In less than a century, 50 percent of the human race fled the aged and autocratic Terra, settling wherever they could establish a world of their own choosing. The following centuries result in... This description may be from another edition of this product.

Customer Reviews

5 ratings

Great Work by an Underappreciated Author

This has always been one of my favourite Eric Frank Russell's, ever since first encountering it in my youth. It is set about five centuries in the future, and about four centuries after the discovery of an interstellar drive has allowed every religious, political or other discontented minority group to take off and find a world of its own. Only now, the bureaucrats and military brasshats back on Terra have decided that all the prodigals have been left alone long enough, and are sending out expeditions to weld the scattered worlds into one empire. TGE is the story on one such expedition. A battleship, loaded with spacemen, troopers, civil servants and an Imperial Ambassador, visits three worlds. The first was settled by the descendants of exiled criminals, the second (this bit is hilarious) by a group of fanatical naturists who regard the wearing of clothes as obscene. The final section (about half the book) had already been separately published as a novella _And Then There Were None_. Its settlers were and are non-violent anarchists, whose answer to any attempt to give them orders is an uncompromising "I won't". They never offer a hint of physical violence to the intruders - yet nonetheless succeed in frustrating them totally.
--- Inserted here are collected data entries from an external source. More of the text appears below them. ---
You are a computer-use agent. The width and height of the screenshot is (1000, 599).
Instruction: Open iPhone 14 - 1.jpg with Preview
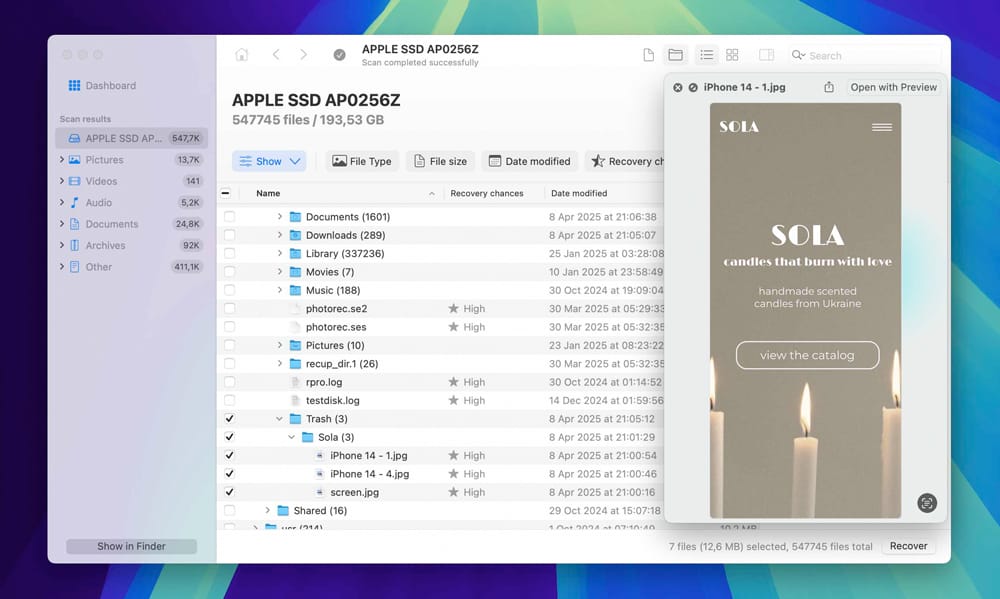(x=892, y=87)
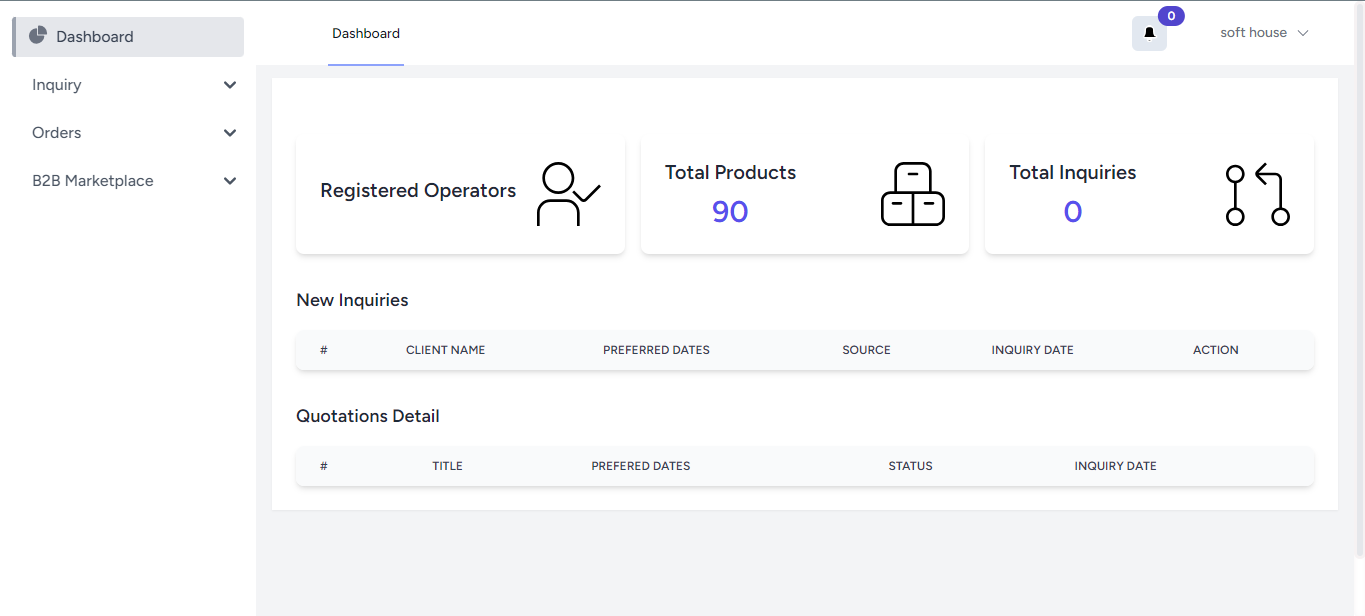Click the Client Name column header

[445, 350]
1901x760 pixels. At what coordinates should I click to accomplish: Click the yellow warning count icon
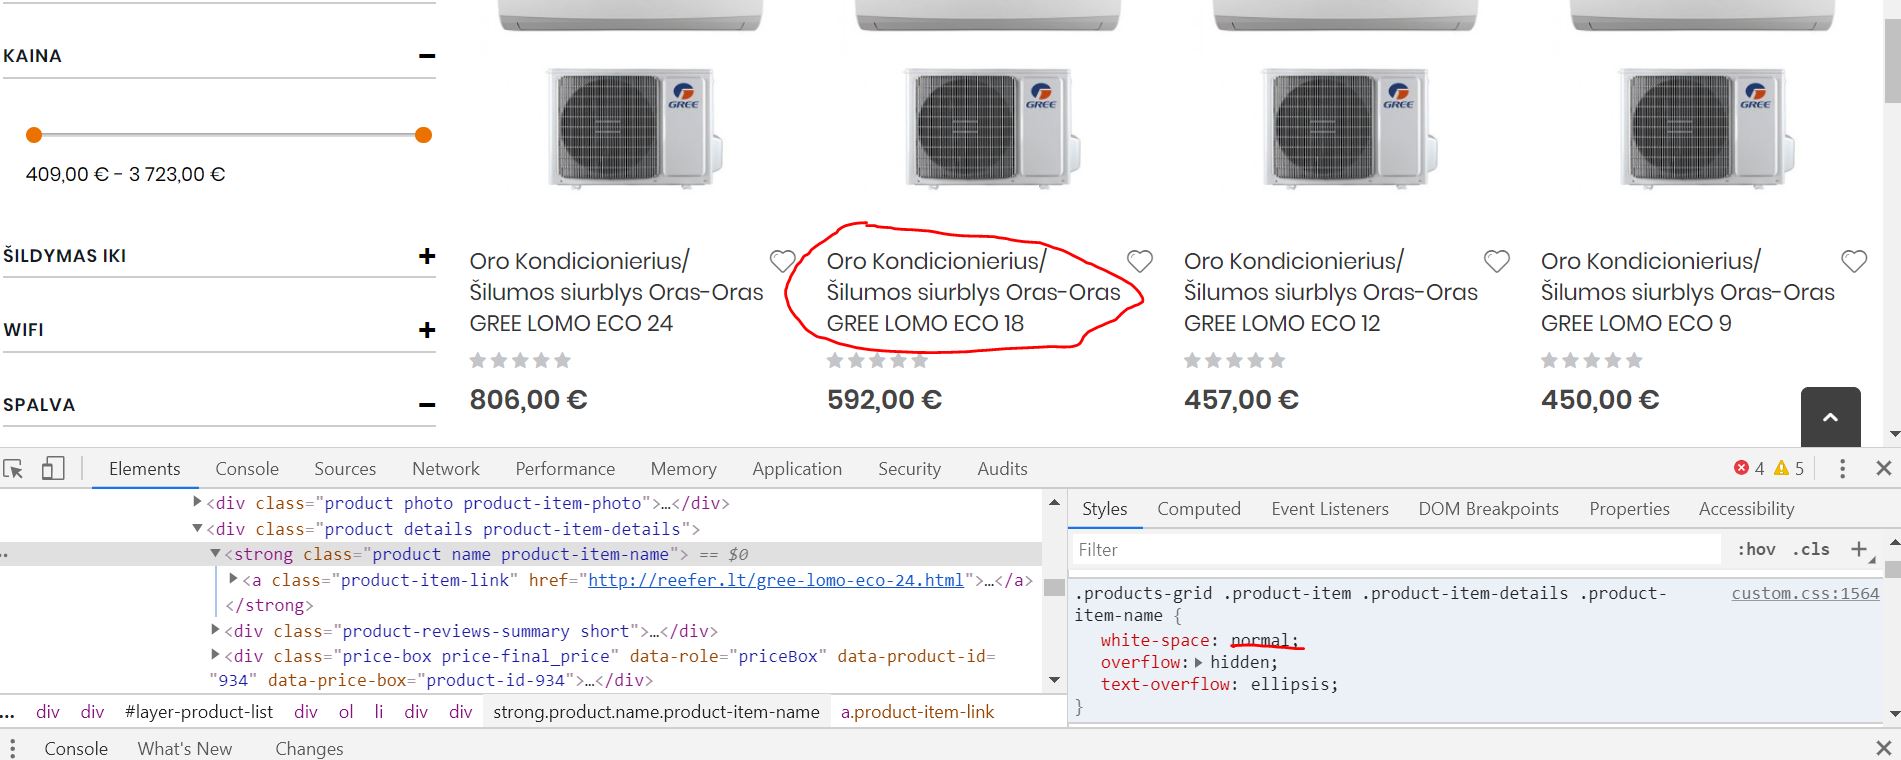coord(1781,468)
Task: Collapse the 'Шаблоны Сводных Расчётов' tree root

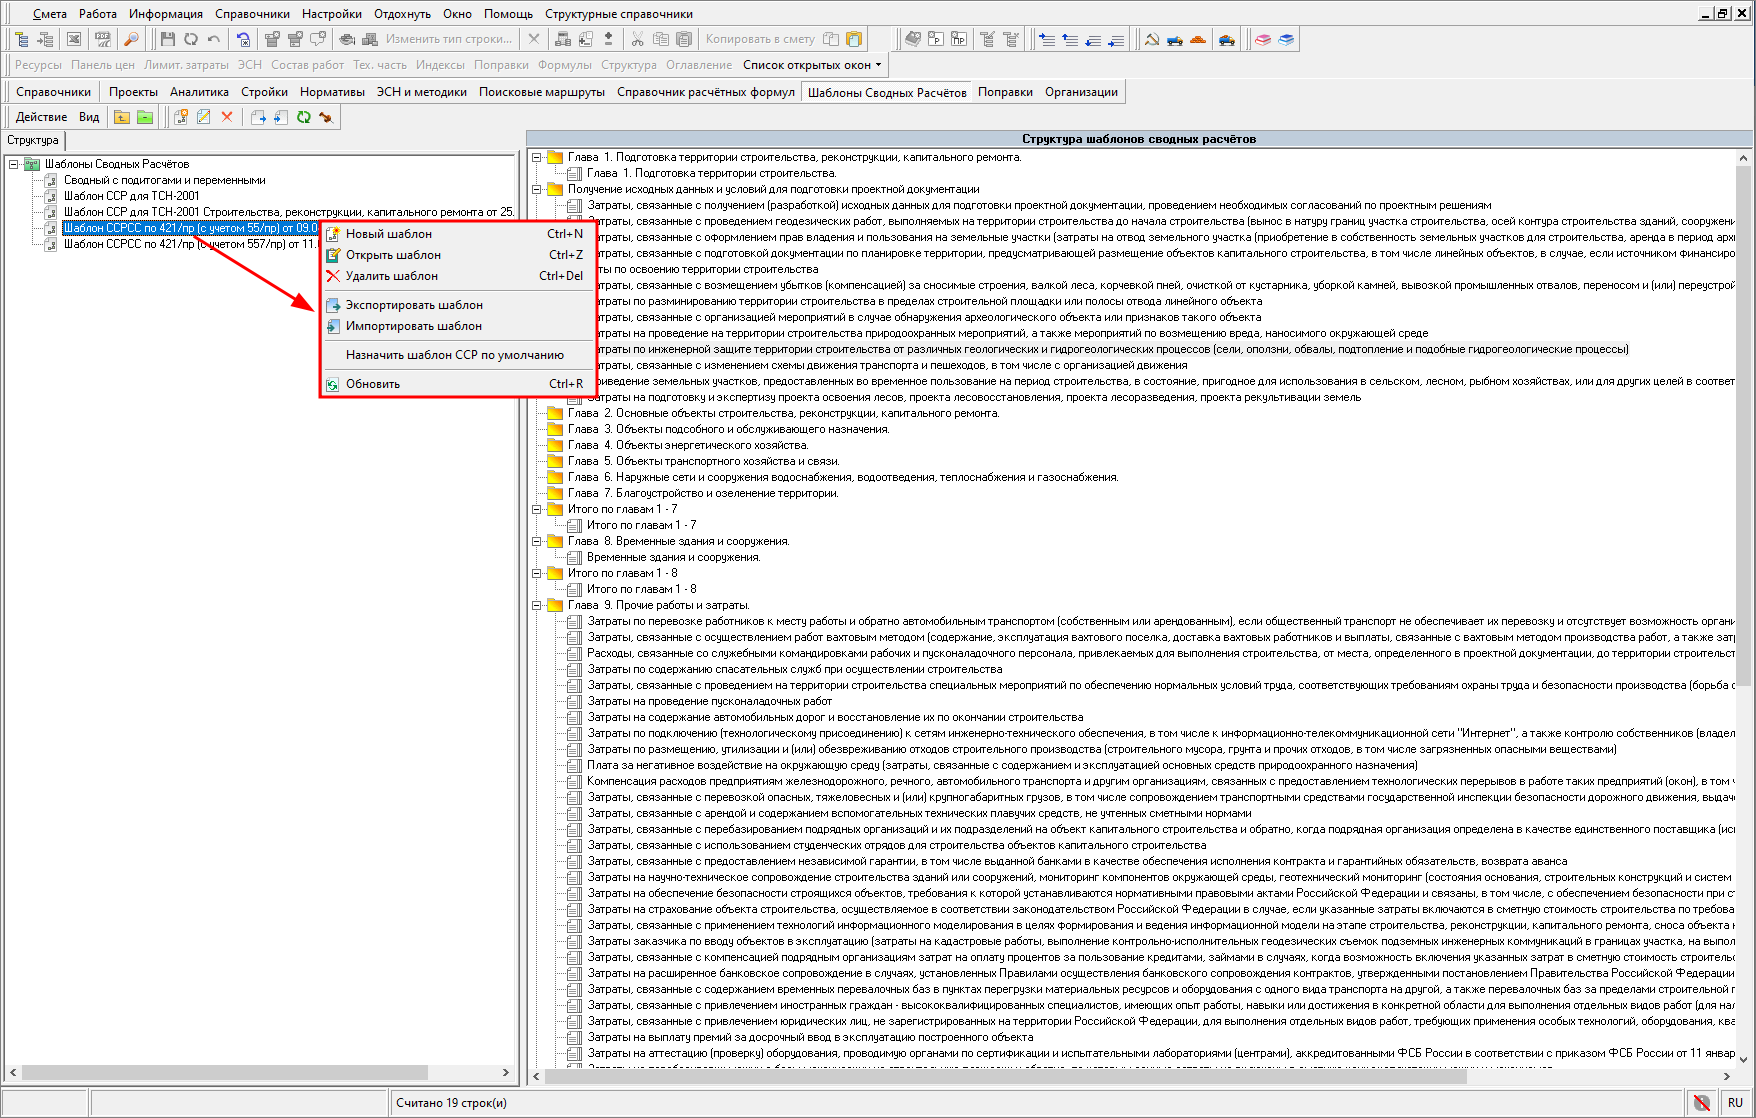Action: [14, 164]
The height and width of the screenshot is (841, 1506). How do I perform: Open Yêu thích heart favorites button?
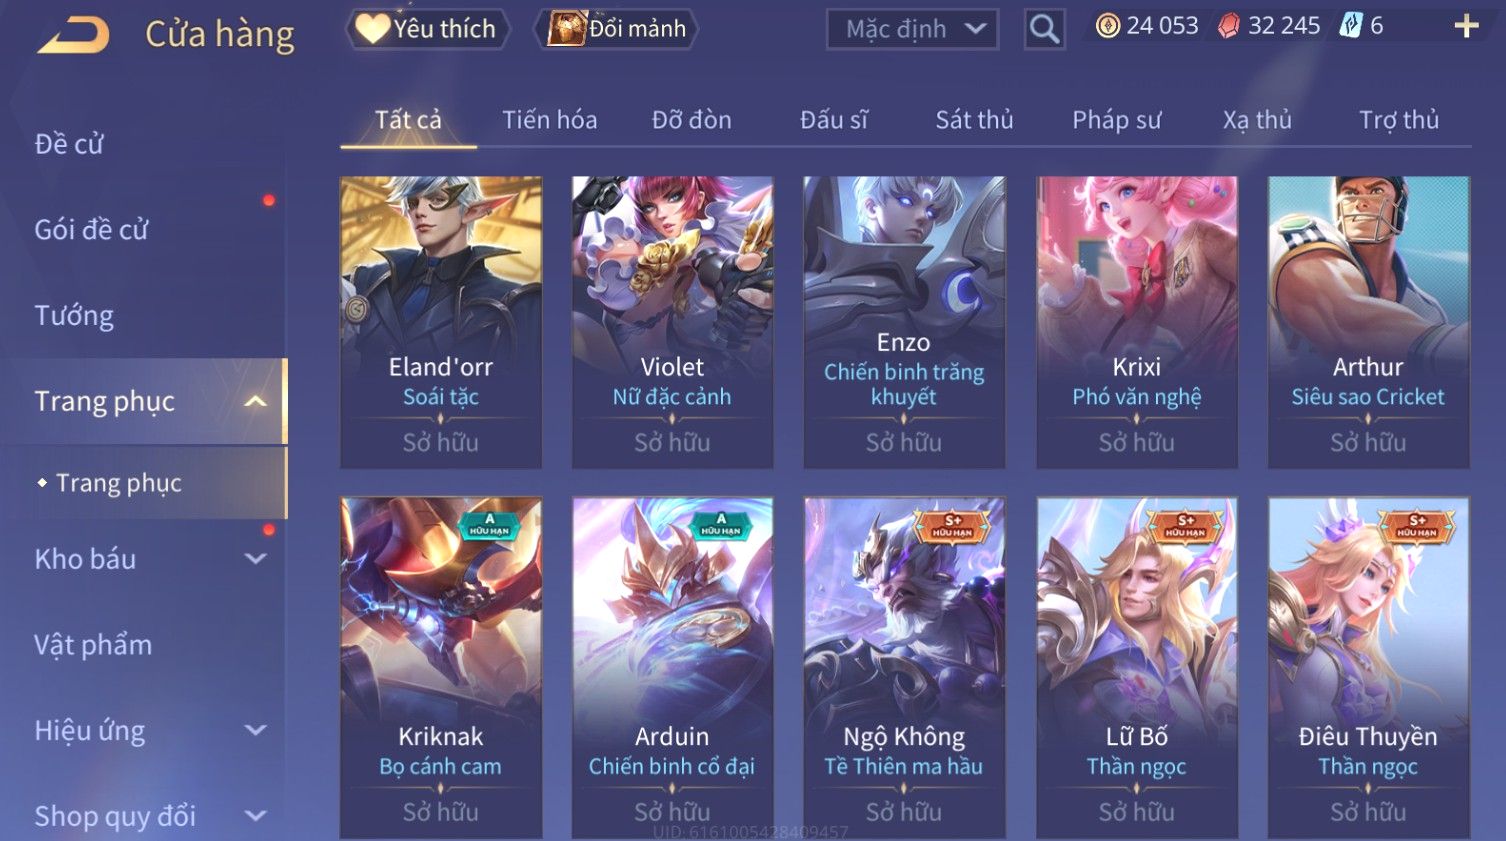(x=427, y=29)
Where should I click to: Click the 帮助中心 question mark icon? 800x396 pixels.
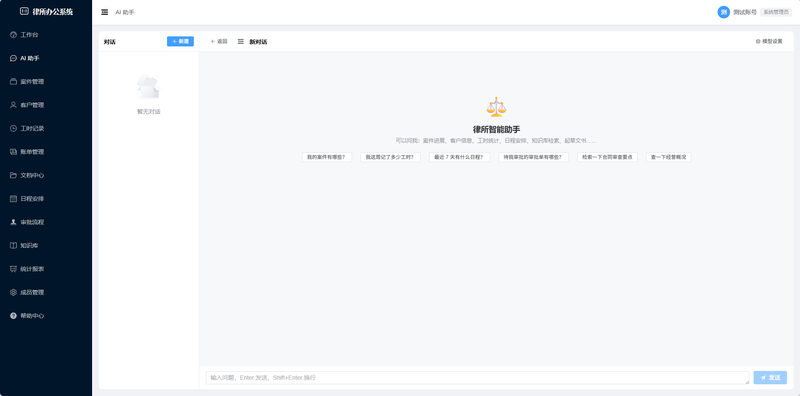coord(13,316)
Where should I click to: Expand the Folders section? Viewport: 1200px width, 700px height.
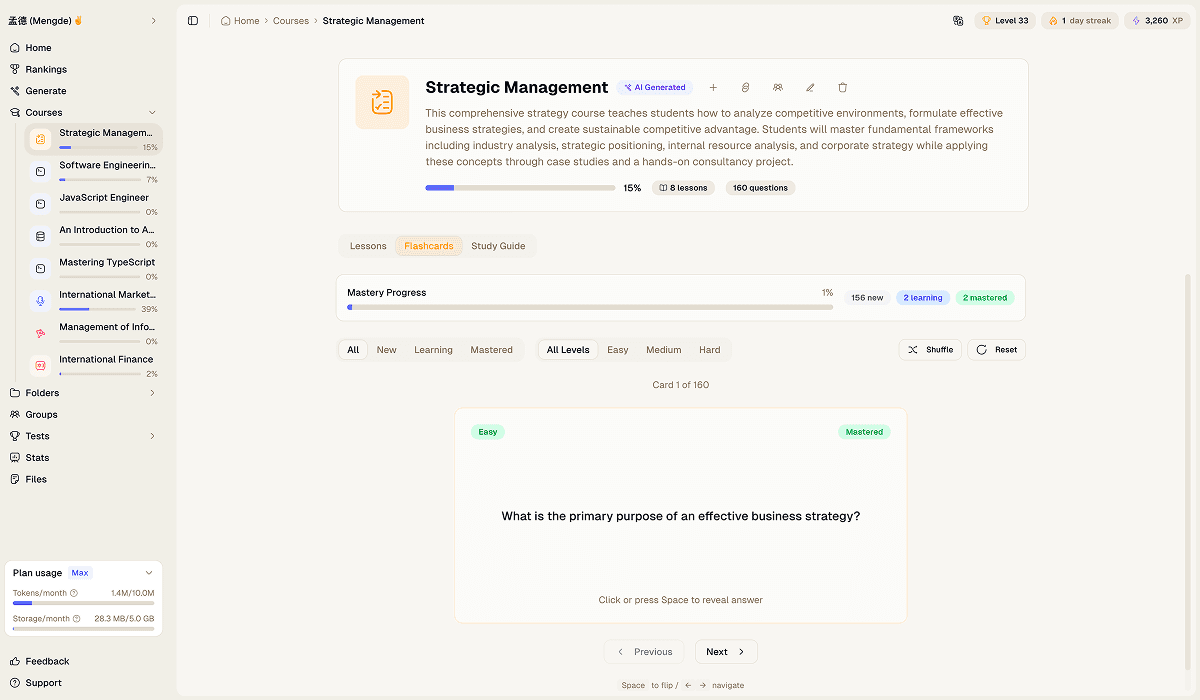(151, 392)
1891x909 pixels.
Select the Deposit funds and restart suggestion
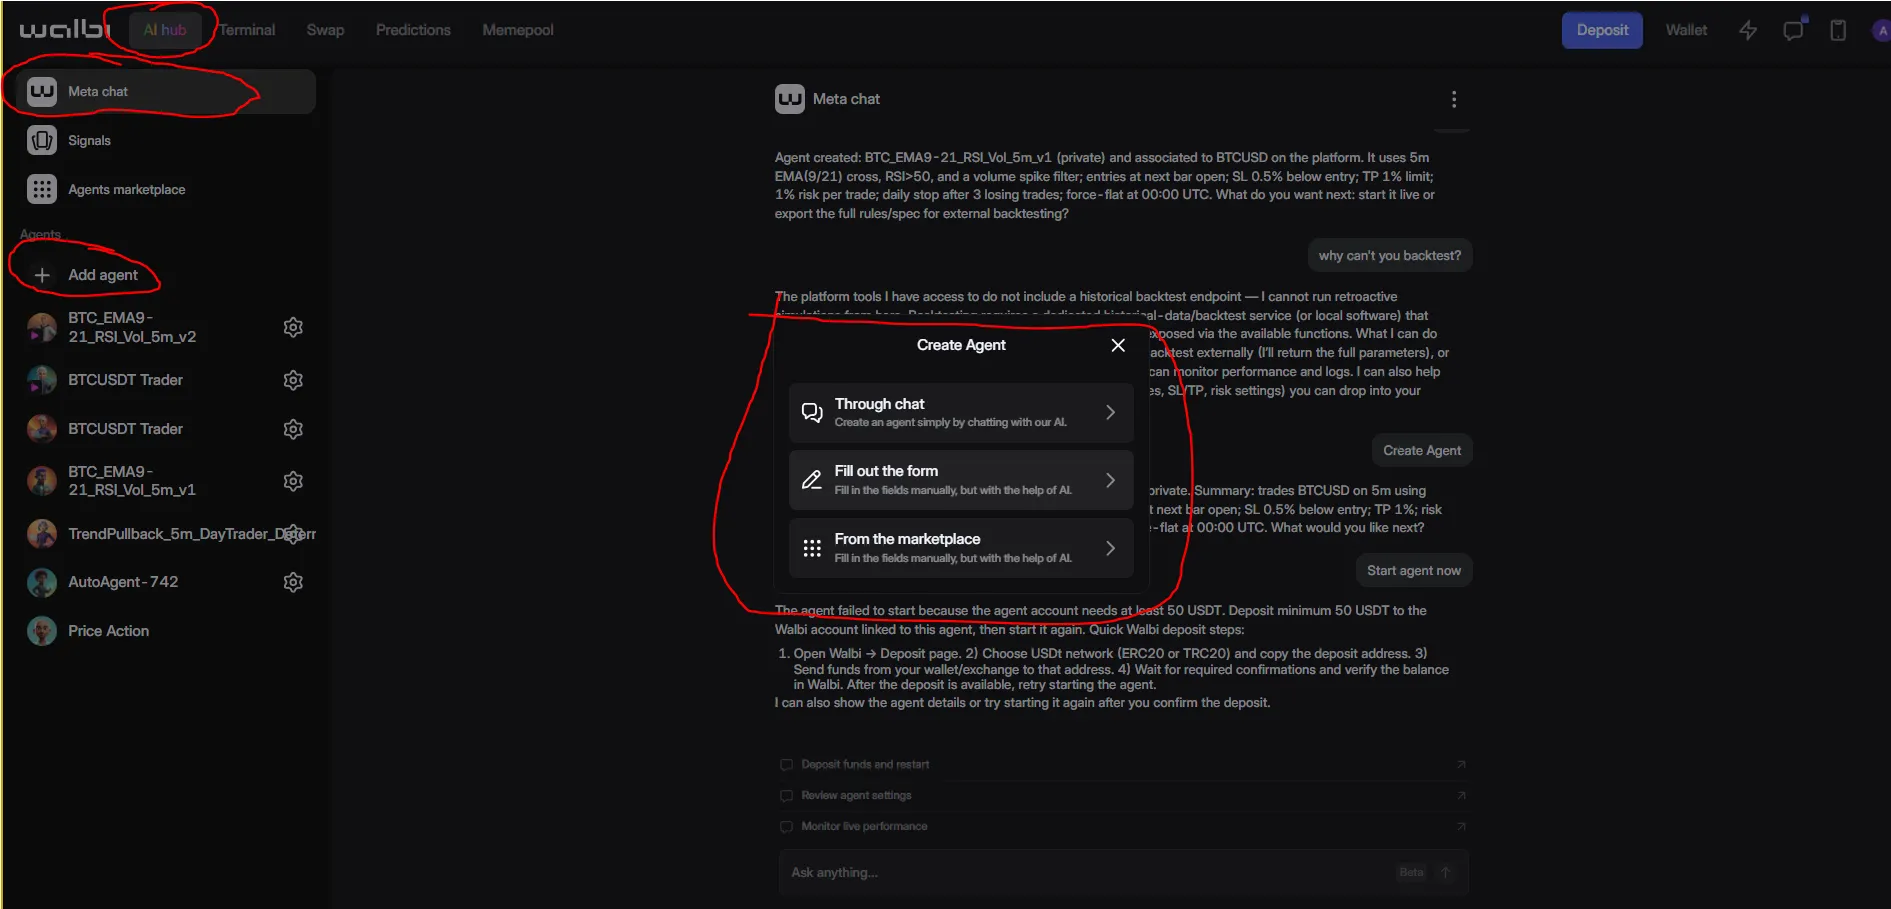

A classic in itself. All in all, it's a great read for anyone who likes to see authority taken down a peg or two. To be fair, authority, as portrayed here, is not all that malevolent or brutal, just stuffy, convinced that it knows what is best for everyone, and often inconsiderate to those who serve it. Sound familiar? The Ambassador is allowed the occasional telling criticism of the various utopias, but overall we are expected to cheer at his discomfiture, and most readers probably will. Russell is, for me, one of the sf greats, and I often feel he isn't remembered as much as he deserves to be. For those new to him, TGE is an excellent place to start. If you haven't read it, do

"From now on I'm a Gand"

If you haven't read Eric Frank Russell's ". . . And Then There Were None", you've managed to miss out on one of the genuinely great works of libertarian-anarchist SF (and incidentally one that helped to inspire James Hogan's _Voyage from Yesteryear_). I read it in my youth and I cannot possibly tell you how influential it was on me.This is the book it came from; it makes up about the latter third of the overall tale. The other two-thirds is very good too, and every bit as hilariously funny (especially the visit to the planet Hygeia).I won't tell you anything about it that could spoil the story for you. I'll just say that Russell not only envisioned a fully functional society on a foundation of complete individual liberty (based, by the way, on the exercise of volition and respect for each other's choices, not on "property rights") and explained how it might work, _and_ anticipated at least the flavor of much of the 1960s counterculture.The world of the Gands is my home planet. If you'd like to meet my people, read this book.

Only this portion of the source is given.